Friday, June 25, 2010

Different Schools Different Styles

Different Schools Different Styles

I wonder.

I wonder sometimes about how we go about teaching. I, personally, am a very student-centered teacher. This isn't a single style of teaching, but rather a collection of styles that generally tend towards allowing students to actively learn through exploration and discovery. On the other hand a teacher-centered would be a collection of styles that generally tend towards giving instruction to students and then giving them time to practice the skills that were explained. Neither style has to be absolute. With that in mind I like to think of myself as a student-centered teacher, I may not always be good at it, but if I teach anything I want to teach my students to think and reason, and hopefully discover. I want their curiosity to guide their learning.

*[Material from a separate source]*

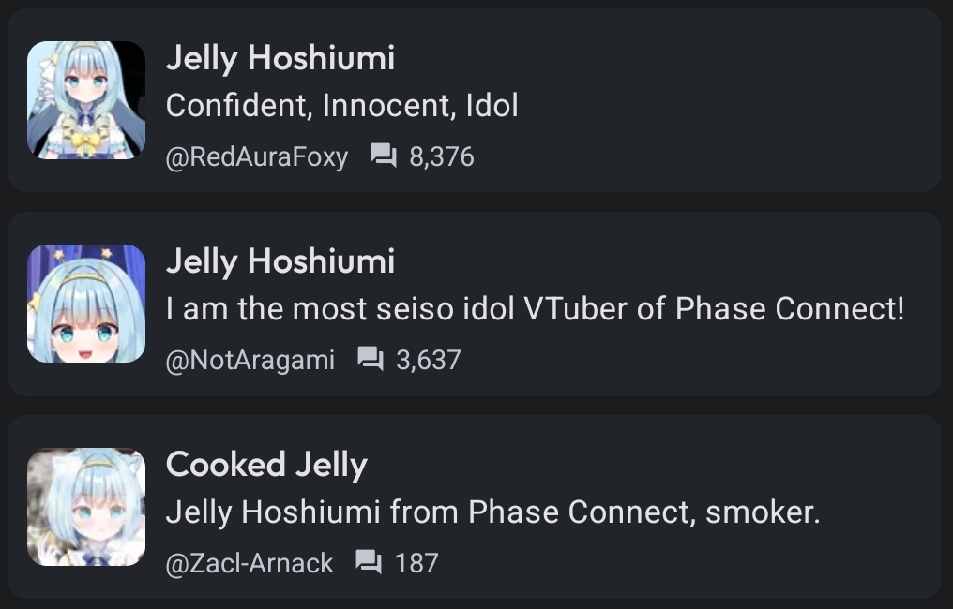Click the 187 chat count
Screen dimensions: 953x609
tap(416, 563)
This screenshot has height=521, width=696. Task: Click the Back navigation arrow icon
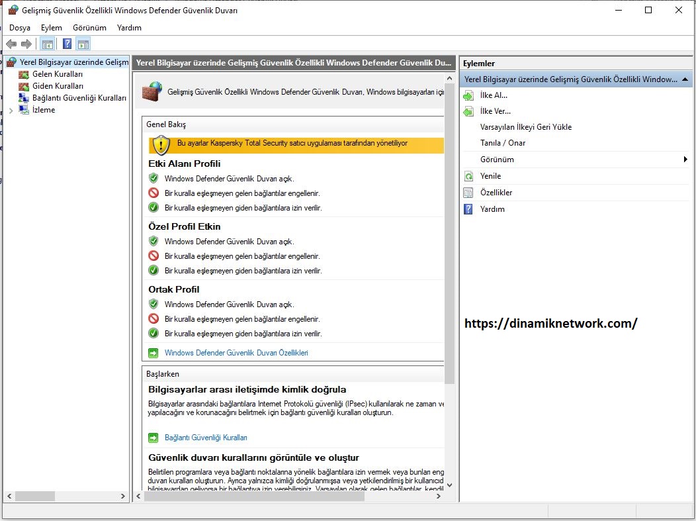pos(11,44)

I guess you can say that my goal is always just beyond what I actually accomplish. I like to be a student-centered teacher, but I know there have been and always will be times when I am a teacher-centered teacher. I will lecture, I will explain, I will try my darnedest to pour information into the heads of my students. Sometimes it will work better than others. Sometimes if will fail miserably. Usually it will fail when I am falling back onto teaching the way I was taught. Too often I do this because I am losing control of my room and I want it back. This is a classroom management issue, usually. Sometimes it is just pure laziness, but we won't mention that.

Of course sometimes I use a direct instruction by planning. Just because I believe in a student-centered approach to teaching doesn't mean I don't think there are times when it would be better to use direct instruction. In general my lessons plan will include 5 minutes of direct instruction, followed by a long period of exploration, with a teacher directed summary of what is learned to finish things off. No, I don't tell them what they learned I attempt to guide them through explaining what they learned.

So here I am getting off task again. I have one simple point for this blog post: Why do all schools in a district have to use the same textbook? Let's face it in many schools the curriculum is dictated by the textbook that is bought. We can have curriculum meetings, and hire curriculum directors, but in my experience, (yes limited to just a few schools) at the end of the day too many teachers grab the book and follow the curriculum they set forth. (yes I did it too.) Of course some teachers refuse to be bound by the dictates from the publishing company, but for the most part the average teacher doesn't have the time or energy to create their own curriculum. After all they don't have an advanced degree in curriculum and instruction, they don't have a team of curriculum experts, they don't get paid extra, they aren't given time during the day and must work on their own, and the district has created a curriculum for them. Starting over from the beginning might just be a waste of time.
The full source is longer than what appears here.